🤖 AI Summary
Existing image editing methods face dual bottlenecks in large-scale modifications (e.g., object addition/removal): inversion-based approaches struggle with strong semantic changes, while instruction-driven methods lack fine-grained interactive control over editing regions and intensity. This paper proposes an instruction-guided freehand sketching editing paradigm, introducing the first agent-collaborative framework that seamlessly integrates a multimodal large language model (MLLM) with a dual-branch inpainting model. The framework jointly optimizes editing intent parsing, subject identification, mask generation, and region-specific restoration. By enabling users to freely sketch editable regions and adjust local editing strength, our method significantly improves mask fidelity and semantic consistency.
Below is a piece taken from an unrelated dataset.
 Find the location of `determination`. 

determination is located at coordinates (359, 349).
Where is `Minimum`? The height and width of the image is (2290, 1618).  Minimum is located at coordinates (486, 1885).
Evaluated on seven quantitative metrics, it achieves state-of-the-art performance—marking the first end-to-end solution for large-scale image editing that simultaneously delivers high precision, strong controllability, and user-interactivity.
📝 Abstract
Image editing has advanced significantly with the development of diffusion models using both inversion-based and instruction-based methods. However, current inversion-based approaches struggle with big modifications (e.g., adding or removing objects) due to the structured nature of inversion noise, which hinders substantial changes. Meanwhile, instruction-based methods often constrain users to black-box operations, limiting direct interaction for specifying editing regions and intensity. To address these limitations, we propose BrushEdit, a novel inpainting-based instruction-guided image editing paradigm, which leverages multimodal large language models (MLLMs) and image inpainting models to enable autonomous, user-friendly, and interactive free-form instruction editing. Specifically, we devise a system enabling free-form instruction editing by integrating MLLMs and a dual-branch image inpainting model in an agent-cooperative framework to perform editing category classification, main object identification, mask acquisition, and editing area inpainting. Extensive experiments show that our framework effectively combines MLLMs and inpainting models, achieving superior performance across seven metrics including mask region preservation and editing effect coherence.